Here are some of the more interesting things I discovered:
1: Diurnal temperature variation throughout the world varies from a low of approximately 7°F/4°C (experienced in Hong Kong in July) to 100°F/56 °C (the Guinness World Record, set in Browning, Montana in January of 1916). On average, most locations experience a diurnal temperature swing of 20-30°F/12-17°C.
2: To understand the diurnal temperature variation, we need to understand how the portion of the earth that we inhabit warms up and cools down. Basically, there are two sources of heat: the sun (solar radiation) and the ground, which slowly absorbs the sun’s heat over the course of the day. After the sun sets, the ground begins to radiate its stored heat back out, heating the air until it is depleted, which on a hot, humid day usually occurs right around dawn.
3: Diurnal swing generally decreases with proximity to the sea and other large bodies of water, and increases with the impact and amount of solar radiation. Other factors include elevation, humidity, day length, and clouds; as described below.
- Elevation: High-elevation vineyard regions brag about their large diurnal swings for good reason: as mountain areas are located further from the large expanse of sun-heated ground surface, they receive less heat-radiation energy as the ground cools at night – meaning they cool off faster than do the surrounding valleys.

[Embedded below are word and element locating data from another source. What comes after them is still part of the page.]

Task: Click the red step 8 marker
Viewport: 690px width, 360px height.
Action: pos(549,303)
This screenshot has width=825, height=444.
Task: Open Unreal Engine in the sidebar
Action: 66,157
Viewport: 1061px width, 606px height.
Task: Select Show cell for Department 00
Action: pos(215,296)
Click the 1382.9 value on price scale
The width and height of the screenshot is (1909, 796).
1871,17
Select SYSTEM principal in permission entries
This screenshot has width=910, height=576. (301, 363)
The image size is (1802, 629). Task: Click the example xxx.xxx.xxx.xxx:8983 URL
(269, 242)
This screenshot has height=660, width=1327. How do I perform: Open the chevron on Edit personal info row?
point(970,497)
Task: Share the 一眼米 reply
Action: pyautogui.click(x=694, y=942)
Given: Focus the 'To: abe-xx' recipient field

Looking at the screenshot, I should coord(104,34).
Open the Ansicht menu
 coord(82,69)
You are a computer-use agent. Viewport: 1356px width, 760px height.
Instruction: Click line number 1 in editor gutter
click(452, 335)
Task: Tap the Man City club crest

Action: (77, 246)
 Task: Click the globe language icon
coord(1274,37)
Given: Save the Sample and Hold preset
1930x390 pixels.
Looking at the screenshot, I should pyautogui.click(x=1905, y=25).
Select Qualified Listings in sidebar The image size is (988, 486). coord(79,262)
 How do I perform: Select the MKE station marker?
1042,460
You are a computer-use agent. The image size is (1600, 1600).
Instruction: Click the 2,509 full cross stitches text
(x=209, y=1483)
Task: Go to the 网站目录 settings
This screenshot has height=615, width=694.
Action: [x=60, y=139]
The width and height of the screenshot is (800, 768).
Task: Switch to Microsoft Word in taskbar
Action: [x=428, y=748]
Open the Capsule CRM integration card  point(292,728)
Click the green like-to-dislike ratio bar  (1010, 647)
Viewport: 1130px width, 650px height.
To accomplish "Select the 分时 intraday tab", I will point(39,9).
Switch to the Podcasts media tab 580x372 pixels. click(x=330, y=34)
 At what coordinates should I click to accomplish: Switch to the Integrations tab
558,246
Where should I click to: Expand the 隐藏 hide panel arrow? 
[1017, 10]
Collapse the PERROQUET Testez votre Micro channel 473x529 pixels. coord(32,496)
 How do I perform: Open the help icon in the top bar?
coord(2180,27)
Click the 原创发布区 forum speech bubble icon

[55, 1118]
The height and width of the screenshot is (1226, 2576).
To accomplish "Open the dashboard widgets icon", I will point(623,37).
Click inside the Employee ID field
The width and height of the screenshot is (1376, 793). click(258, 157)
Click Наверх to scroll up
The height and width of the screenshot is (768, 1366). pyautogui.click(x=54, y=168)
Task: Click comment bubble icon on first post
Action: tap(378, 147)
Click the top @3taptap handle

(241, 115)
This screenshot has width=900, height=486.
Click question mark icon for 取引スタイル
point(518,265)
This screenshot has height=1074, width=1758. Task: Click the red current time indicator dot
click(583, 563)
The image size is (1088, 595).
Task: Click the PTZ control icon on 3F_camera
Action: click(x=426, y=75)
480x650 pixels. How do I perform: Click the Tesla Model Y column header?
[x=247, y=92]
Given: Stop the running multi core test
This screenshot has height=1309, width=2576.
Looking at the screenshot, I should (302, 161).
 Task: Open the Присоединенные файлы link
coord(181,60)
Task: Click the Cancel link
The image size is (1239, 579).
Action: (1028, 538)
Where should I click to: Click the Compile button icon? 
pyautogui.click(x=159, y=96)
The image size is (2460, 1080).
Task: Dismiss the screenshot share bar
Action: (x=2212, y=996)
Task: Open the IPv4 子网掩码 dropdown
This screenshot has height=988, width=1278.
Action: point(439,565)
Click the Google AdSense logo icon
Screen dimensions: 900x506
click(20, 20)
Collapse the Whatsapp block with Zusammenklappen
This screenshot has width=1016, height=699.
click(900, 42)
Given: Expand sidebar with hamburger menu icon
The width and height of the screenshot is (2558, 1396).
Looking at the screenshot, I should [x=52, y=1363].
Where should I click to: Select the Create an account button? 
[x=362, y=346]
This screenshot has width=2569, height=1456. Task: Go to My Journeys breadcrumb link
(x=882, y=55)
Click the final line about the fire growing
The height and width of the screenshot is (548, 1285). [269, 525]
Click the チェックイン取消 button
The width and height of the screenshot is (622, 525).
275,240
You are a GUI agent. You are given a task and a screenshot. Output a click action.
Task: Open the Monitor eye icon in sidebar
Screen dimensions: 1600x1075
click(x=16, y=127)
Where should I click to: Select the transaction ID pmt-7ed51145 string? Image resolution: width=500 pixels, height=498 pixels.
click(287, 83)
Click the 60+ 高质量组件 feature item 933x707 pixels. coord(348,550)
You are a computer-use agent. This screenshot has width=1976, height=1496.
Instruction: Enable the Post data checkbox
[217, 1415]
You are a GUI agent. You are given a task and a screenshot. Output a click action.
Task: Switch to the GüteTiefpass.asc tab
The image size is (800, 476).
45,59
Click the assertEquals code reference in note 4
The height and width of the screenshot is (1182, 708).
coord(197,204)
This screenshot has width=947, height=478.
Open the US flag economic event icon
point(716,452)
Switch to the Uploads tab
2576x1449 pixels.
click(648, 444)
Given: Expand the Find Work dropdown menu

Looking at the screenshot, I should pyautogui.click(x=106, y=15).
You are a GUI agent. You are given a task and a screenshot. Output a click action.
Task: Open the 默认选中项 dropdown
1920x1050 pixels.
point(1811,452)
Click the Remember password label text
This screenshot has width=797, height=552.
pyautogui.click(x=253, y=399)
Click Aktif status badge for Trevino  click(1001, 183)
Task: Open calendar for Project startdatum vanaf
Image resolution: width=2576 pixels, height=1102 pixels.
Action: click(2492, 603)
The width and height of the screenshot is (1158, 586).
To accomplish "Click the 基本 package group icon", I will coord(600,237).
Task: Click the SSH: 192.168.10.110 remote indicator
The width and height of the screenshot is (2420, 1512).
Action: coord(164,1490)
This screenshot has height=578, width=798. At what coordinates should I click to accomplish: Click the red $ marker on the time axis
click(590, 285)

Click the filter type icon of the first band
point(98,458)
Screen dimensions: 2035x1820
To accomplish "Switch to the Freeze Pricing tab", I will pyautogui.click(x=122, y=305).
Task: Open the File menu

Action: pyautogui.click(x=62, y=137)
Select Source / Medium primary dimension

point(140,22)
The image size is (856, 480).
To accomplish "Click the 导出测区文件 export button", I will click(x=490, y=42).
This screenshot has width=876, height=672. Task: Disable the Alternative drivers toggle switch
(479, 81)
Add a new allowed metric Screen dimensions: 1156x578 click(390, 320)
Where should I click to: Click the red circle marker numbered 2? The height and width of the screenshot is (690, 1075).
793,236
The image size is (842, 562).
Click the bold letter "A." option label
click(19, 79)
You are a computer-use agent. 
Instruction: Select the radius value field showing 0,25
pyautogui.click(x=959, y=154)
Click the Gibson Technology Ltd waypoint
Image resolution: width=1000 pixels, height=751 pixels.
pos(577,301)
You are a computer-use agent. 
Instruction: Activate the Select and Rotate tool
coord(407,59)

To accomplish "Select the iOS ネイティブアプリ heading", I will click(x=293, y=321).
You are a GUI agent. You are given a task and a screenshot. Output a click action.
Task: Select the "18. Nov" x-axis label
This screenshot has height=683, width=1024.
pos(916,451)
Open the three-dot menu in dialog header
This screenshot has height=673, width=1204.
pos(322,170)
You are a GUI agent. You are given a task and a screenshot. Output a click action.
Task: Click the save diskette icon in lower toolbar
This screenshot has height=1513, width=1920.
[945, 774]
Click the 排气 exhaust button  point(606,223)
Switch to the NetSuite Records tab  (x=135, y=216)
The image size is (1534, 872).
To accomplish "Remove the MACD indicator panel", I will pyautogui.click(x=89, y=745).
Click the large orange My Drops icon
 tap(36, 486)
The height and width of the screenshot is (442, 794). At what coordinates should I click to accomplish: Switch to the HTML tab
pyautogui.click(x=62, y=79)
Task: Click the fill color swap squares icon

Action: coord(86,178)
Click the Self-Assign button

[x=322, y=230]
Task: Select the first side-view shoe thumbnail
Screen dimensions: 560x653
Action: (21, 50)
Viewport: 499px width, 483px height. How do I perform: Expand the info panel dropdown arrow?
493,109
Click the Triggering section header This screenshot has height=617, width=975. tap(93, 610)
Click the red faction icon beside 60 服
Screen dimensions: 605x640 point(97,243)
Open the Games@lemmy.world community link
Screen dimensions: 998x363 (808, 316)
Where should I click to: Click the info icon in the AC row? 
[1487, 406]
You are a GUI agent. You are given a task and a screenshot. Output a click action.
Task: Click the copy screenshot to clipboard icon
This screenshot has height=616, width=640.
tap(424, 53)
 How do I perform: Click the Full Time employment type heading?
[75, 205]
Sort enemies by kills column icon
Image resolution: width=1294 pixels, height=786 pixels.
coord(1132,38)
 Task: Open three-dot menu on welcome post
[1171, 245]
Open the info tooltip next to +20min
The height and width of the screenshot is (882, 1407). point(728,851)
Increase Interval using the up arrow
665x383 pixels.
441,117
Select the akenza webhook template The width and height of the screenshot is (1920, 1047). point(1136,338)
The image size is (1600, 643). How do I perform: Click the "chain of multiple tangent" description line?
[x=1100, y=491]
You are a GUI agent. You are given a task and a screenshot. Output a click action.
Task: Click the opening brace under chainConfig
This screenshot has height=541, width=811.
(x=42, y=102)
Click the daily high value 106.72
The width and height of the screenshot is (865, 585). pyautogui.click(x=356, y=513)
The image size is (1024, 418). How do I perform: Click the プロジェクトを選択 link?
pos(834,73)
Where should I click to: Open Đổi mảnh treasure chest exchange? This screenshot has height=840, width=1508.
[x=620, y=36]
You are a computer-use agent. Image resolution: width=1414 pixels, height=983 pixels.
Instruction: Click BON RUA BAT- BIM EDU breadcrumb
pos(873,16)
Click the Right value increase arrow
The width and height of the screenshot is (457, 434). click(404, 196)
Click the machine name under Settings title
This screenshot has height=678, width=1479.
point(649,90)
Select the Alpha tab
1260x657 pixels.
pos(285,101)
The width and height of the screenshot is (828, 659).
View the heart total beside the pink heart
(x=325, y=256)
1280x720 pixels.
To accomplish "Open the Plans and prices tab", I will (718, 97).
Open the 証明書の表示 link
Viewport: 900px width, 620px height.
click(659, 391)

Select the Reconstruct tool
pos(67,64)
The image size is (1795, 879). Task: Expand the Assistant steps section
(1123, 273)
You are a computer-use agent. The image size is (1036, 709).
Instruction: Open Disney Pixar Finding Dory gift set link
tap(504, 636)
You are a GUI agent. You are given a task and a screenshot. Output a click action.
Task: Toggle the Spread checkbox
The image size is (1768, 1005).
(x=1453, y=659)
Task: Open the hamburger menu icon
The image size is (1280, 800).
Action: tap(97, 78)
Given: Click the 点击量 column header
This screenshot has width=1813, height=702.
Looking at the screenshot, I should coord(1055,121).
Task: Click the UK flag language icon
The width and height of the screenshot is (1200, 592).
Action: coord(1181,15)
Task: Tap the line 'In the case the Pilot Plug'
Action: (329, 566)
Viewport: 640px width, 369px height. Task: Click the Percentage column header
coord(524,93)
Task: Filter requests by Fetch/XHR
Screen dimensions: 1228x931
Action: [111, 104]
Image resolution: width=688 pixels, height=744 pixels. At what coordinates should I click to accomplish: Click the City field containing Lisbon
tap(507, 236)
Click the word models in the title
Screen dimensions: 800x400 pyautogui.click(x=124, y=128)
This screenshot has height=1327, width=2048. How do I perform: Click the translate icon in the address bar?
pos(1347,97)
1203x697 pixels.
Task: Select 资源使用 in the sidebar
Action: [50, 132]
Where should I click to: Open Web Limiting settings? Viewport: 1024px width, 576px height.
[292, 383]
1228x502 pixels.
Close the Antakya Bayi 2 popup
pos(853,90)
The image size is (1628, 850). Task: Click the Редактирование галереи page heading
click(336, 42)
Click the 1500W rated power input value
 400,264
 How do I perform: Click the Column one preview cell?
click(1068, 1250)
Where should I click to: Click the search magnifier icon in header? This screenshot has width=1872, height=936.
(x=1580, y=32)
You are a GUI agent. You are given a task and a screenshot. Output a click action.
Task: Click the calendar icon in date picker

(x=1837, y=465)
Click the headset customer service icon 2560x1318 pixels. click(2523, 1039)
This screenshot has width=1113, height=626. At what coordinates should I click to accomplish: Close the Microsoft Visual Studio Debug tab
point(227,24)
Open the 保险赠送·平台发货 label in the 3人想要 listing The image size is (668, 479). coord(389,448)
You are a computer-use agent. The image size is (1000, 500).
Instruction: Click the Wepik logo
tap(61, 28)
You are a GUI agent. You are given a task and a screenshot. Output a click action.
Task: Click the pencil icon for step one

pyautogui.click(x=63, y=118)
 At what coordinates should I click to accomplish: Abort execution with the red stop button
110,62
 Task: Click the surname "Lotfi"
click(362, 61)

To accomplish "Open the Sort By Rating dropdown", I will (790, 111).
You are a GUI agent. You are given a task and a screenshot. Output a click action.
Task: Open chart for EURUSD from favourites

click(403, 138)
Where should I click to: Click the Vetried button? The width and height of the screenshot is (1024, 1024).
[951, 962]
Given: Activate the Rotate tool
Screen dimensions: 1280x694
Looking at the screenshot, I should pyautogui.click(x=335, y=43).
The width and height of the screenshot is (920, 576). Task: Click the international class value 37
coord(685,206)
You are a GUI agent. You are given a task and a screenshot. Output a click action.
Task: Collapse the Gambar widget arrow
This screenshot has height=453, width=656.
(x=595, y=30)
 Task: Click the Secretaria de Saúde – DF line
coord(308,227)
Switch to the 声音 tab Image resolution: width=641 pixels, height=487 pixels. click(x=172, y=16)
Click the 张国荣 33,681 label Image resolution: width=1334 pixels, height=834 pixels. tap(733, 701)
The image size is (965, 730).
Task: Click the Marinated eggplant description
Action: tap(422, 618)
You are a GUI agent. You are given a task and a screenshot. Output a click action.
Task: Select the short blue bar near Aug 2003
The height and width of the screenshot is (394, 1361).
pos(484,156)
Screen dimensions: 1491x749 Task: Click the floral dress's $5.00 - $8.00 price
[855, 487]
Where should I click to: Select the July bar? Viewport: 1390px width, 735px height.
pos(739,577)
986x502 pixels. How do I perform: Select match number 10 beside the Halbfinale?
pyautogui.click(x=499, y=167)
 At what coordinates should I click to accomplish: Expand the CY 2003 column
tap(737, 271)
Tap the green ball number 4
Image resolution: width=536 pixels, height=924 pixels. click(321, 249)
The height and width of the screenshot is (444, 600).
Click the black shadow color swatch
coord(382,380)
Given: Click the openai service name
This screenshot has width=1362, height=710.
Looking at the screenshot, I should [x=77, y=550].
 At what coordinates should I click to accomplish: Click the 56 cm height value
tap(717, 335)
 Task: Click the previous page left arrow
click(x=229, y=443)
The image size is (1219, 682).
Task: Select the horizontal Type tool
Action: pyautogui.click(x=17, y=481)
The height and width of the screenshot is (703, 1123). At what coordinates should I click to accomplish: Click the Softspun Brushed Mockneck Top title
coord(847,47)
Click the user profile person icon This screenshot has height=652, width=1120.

- Humidity: Water vapor in the air very efficiently absorbs radiation – both solar radiation and radiation that is released from the ground. This reduces the amount of heat reaching the ground, keeping daytime temperatures low (although we humans may not always appreciate this), and also reduces the amount of heat released from the ground – keeping the ground warm and nighttime temperatures high. The lack of humidity is one of the main factors that desert areas are known for large diurnal temperature swings.
- Day length: Longer days understandably make for more heating, which can equate to larger diurnal variations. Day length in terms of daylight hours is determined by season as well as geographic location – high-latitude areas closest to the poles have longer days in summer, and shorter days in winter than those closest to the equator. In locations close to – or on – the equator, day length may vary by a mere 7 minutes over the course of a year!
- Clouds: The presence of clouds decreases the diurnal swing. During the day, clouds absorb and release sunlight, reflecting heat radiation back out into space – making for less heat overall. On cloudy nights, heat is trapped near the ground, making for warmer nights – and less day-to-night variation.
- Wind: Winds can cause the warm air radiating off the ground to mix with the cooler air a few feet above; thus mixing the warmer and cooler air and resulting in a decrease in diurnal swing.
We all know that diurnal temperature swings can be conducive to viticulture, by allowing the grapes to develop their sugary ripeness during the warm days, while still allowing the grapes to hold onto high levels of acidity when photosynthesis shuts down at night. Hopefully now – we also know why and how these fluctuations can occur!